Exercise objective: Go through the records below and count every line containing "adjustment". Reply with the count alone.

╭─ Data for the task

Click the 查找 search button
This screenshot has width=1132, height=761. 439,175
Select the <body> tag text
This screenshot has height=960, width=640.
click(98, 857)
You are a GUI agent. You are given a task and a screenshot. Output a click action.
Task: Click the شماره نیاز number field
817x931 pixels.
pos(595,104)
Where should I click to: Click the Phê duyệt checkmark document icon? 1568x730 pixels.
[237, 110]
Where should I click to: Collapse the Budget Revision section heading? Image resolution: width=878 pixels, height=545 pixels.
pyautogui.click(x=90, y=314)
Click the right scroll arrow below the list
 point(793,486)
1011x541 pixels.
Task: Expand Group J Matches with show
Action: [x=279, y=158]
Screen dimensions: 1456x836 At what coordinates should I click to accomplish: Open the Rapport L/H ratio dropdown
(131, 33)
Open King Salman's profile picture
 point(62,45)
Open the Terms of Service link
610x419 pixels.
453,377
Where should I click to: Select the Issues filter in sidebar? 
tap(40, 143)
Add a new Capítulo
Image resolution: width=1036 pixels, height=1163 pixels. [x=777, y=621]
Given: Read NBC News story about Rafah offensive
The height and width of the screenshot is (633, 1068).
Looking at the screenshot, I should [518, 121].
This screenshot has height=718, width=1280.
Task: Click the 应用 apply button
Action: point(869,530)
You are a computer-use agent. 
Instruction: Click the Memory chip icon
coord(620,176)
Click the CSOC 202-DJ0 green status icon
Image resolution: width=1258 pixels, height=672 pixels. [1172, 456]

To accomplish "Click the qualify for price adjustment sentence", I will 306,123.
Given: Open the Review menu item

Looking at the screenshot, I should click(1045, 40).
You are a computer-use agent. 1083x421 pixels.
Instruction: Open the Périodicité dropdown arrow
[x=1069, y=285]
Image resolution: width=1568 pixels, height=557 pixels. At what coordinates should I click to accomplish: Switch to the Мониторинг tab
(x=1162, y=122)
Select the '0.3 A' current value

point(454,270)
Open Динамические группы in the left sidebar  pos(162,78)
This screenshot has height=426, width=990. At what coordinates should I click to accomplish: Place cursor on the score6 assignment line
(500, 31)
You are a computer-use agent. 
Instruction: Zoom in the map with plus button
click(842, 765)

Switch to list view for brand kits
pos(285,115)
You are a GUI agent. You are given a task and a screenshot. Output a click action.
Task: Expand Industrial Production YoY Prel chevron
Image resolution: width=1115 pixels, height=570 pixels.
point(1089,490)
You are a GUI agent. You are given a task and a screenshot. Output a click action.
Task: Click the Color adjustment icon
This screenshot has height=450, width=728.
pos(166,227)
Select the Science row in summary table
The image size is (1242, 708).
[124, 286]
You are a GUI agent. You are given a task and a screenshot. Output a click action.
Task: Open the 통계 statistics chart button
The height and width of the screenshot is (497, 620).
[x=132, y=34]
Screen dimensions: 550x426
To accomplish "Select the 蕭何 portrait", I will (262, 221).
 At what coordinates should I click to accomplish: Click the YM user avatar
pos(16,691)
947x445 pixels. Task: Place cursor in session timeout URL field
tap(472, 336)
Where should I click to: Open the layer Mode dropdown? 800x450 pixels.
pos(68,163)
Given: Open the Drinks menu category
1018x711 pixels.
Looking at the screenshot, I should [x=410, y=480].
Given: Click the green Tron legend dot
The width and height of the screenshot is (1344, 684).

╰─

Exercise response: 2